Artigo da responsabilidade da Dra. Maria da Luz Brazão. Coordenadora do Núcleo de Estudos de Urgência e do Doente Agudo da Sociedade Portuguesa de Medicina Interna
Apesar do mediatismo à volta dos serviços de urgência (SU) ser um fenómeno crescente desde o início do século XXI, já desde o século passado, mais propriamente a partir da década de 50, que muitos autores se dedicaram ao estudo de problemas à volta dos SU em todo o mundo, tendo desde então surgido na literatura vários artigos sobre esta temática.
Um facto curioso, sobre a revisão bibliográfica que fiz a propósito da minha tese de doutoramento, e que merece aqui ser salientado, é que a maioria desses artigos faz referência ao fenómeno “sobrelotação” como fator determinante da disfuncionalidade dos SU estudados.
Num inquérito feito há três anos a 11 hospitais do nosso país, aleatoriamente distribuídos de norte a sul, apurámos que, independentemente do tipo de equipas que lá trabalham, todos têm sobrelotação.

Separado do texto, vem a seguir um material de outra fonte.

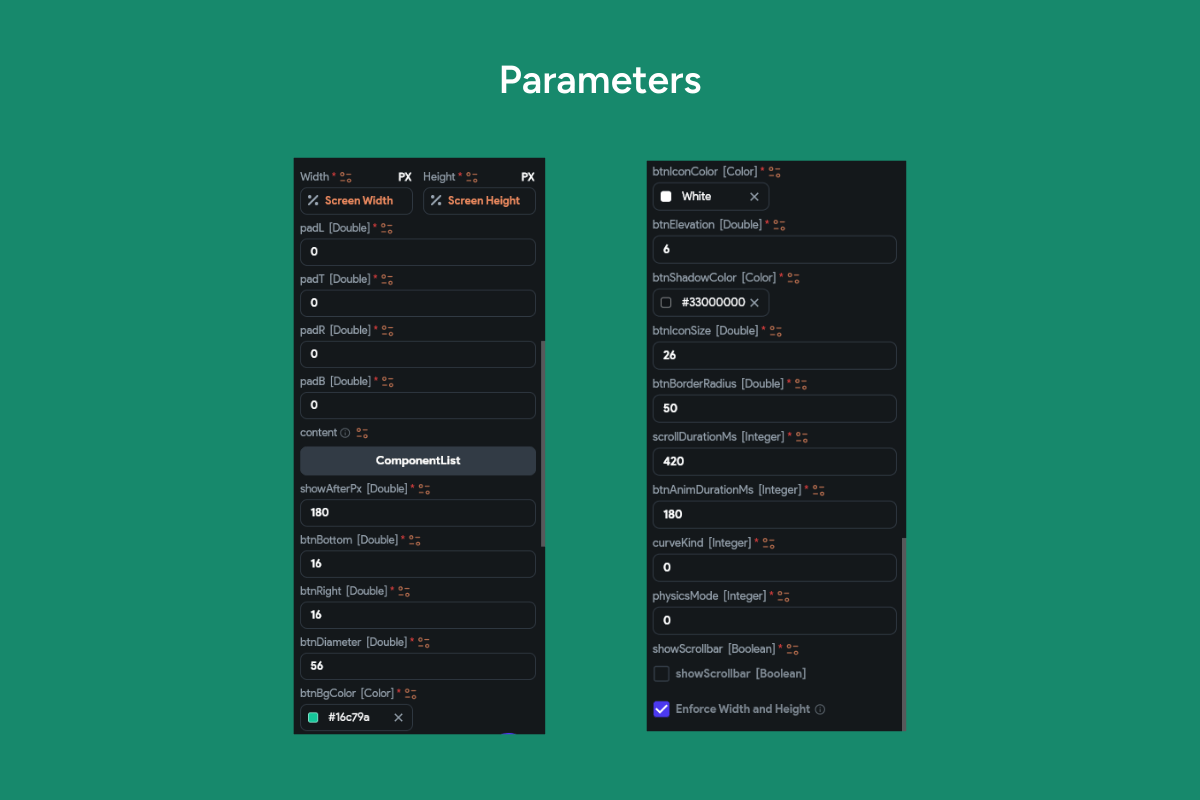Open the white btnIconColor swatch
The image size is (1200, 800).
[x=666, y=197]
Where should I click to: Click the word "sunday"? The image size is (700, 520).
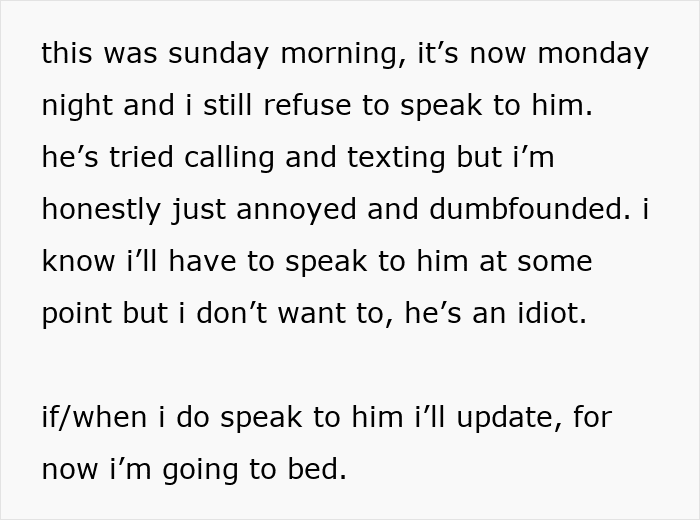pyautogui.click(x=217, y=54)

A sobrelotação dos SU é, de facto, um problema de âmbito mundial, sendo um tema complexo e desafiante, que assume particular importância, atendendo às consequências que lhes estão associadas.
Para os profissionais de saúde (redução do nível de satisfação e da produtividade médica, problemas com a rotatividade de pessoal, burnout, falta de comunicação, erros de decisão e aumento do erro médico); para os próprios SU que se tornam disfuncionais (aumento do tempo de espera, atrasos na admissão hospitalar, aumento do tempo de internamento e da mortalidade global e a curto prazo); e para o doente (com redução da acessibilidade, da qualidade e mau prognóstico).
A causa da sobrelotação é apontada pelos autores como sendo multifatorial, mas o problema reside essencialmente a montante e a jusante.
Relativamente ao problema a montante, dados recentes mostram que em Portugal, desde 2013, ocorreram em média seis milhões de atendimentos de urgência hospitalar por ano, sendo que cerca de 45% destes episódios não são prioritários, segundo a triagem de Manchester, e que estes números têm tido uma tendência crescente, à exceção do ano de 2020.
Mas, outro fator que afeta a sobrelotação dos SU, apontado pelos autores, é a disponibilidade de camas de agudos no internamento, a qual depende não só do seu número físico, como também da sua gestão.
A gestão do acesso e dos percursos nos cuidados em doença aguda, ou agudizada, é um problema identificado há décadas em Portugal. As tentativas de resolução, abrindo serviços, e realocando os mesmos recursos existente, não têm sido eficazes, pois ao criarem mais oferta, geram maior procura, saturação dos serviços, e entrada num círculo vicioso de reforço contínuo e nunca suficiente.
É urgente pôr em marcha uma estratégia para a resolução deste problema, que tem de passar obrigatoriamente pela reestruturação dos serviços de saúde, hospitais e Cuidados de Saúde Primários (CSP), que permitam alternativas válidas ao recurso indiscriminado às urgências, atuando nos determinantes que a montante e a jusante condicionam a acessibilidade, e na adequação dos serviços oferecidos, numa perspetiva de investimento estratégico, promovendo a melhoria efetiva da qualidade dos serviços e da saúde dos portugueses.
A visão de futuro para os SU hospitalares tem de passar de uma visão centrada na hipertrofia dos SU, para uma visão integradora, focada na otimização da gestão e natural redução da procura de cuidados no SU.